### Job
Write out the following rows exactly as they appear, starting at the first row and ending at the line that contains "click(159, 66)", with both ends included.

### Material supplied
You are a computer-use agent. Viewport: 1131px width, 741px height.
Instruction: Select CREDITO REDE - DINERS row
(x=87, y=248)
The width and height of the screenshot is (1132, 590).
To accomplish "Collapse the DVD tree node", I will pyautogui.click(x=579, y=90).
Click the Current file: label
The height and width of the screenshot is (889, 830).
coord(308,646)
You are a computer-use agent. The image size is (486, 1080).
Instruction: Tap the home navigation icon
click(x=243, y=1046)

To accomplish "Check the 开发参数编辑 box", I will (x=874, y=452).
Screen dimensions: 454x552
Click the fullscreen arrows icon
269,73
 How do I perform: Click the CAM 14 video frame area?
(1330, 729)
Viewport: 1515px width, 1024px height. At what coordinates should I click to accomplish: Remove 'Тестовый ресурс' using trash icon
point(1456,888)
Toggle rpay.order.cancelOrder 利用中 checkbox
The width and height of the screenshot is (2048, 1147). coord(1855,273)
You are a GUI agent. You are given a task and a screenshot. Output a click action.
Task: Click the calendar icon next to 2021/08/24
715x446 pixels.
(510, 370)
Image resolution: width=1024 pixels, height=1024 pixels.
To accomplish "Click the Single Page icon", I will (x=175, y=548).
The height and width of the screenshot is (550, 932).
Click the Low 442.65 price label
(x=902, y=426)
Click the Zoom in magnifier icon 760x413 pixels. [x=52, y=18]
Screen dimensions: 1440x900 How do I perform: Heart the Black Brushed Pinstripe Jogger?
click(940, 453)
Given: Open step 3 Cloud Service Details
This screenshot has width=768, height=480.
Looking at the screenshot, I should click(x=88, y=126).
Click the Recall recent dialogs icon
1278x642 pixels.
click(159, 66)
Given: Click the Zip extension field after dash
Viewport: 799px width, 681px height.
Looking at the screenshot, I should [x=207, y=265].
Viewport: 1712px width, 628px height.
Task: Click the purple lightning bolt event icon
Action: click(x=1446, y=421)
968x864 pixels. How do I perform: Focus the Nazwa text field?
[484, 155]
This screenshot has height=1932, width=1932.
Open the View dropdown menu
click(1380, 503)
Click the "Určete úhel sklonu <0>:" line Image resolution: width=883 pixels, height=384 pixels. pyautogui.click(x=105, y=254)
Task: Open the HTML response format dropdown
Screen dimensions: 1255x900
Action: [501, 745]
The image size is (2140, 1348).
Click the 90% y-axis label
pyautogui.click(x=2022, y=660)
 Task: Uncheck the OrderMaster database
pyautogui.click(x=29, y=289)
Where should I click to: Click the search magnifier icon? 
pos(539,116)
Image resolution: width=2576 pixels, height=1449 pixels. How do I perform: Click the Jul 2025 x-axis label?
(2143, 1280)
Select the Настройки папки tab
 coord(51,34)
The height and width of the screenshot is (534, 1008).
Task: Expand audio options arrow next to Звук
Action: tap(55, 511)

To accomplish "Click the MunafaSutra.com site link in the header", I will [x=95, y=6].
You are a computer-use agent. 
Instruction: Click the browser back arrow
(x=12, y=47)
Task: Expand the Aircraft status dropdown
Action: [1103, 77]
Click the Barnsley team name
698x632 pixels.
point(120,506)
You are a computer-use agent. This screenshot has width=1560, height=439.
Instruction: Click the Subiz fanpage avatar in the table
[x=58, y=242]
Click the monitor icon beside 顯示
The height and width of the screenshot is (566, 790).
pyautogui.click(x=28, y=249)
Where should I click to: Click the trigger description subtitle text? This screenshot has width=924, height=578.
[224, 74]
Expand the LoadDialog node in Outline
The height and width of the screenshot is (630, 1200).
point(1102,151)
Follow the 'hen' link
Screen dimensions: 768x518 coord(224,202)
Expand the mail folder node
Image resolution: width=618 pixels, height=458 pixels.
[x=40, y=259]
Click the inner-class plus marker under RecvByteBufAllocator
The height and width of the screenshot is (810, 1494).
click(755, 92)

### Worked solution
You are a computer-use agent. Viewport: 1131px width, 741px height.
Instruction: Select CREDITO REDE - DINERS row
(x=87, y=248)
The width and height of the screenshot is (1132, 590).
To accomplish "Collapse the DVD tree node", I will pyautogui.click(x=579, y=90).
Click the Current file: label
The height and width of the screenshot is (889, 830).
coord(308,646)
You are a computer-use agent. The image size is (486, 1080).
Instruction: Tap the home navigation icon
click(x=243, y=1046)

To accomplish "Check the 开发参数编辑 box", I will (x=874, y=452).
Screen dimensions: 454x552
Click the fullscreen arrows icon
269,73
 How do I perform: Click the CAM 14 video frame area?
(1330, 729)
Viewport: 1515px width, 1024px height. At what coordinates should I click to accomplish: Remove 'Тестовый ресурс' using trash icon
point(1456,888)
Toggle rpay.order.cancelOrder 利用中 checkbox
The width and height of the screenshot is (2048, 1147). coord(1855,273)
You are a GUI agent. You are given a task and a screenshot. Output a click action.
Task: Click the calendar icon next to 2021/08/24
715x446 pixels.
(510, 370)
Image resolution: width=1024 pixels, height=1024 pixels.
To accomplish "Click the Single Page icon", I will (x=175, y=548).
The height and width of the screenshot is (550, 932).
Click the Low 442.65 price label
(x=902, y=426)
Click the Zoom in magnifier icon 760x413 pixels. [x=52, y=18]
Screen dimensions: 1440x900 How do I perform: Heart the Black Brushed Pinstripe Jogger?
click(940, 453)
Given: Open step 3 Cloud Service Details
This screenshot has width=768, height=480.
Looking at the screenshot, I should click(x=88, y=126).
Click the Recall recent dialogs icon
1278x642 pixels.
click(159, 66)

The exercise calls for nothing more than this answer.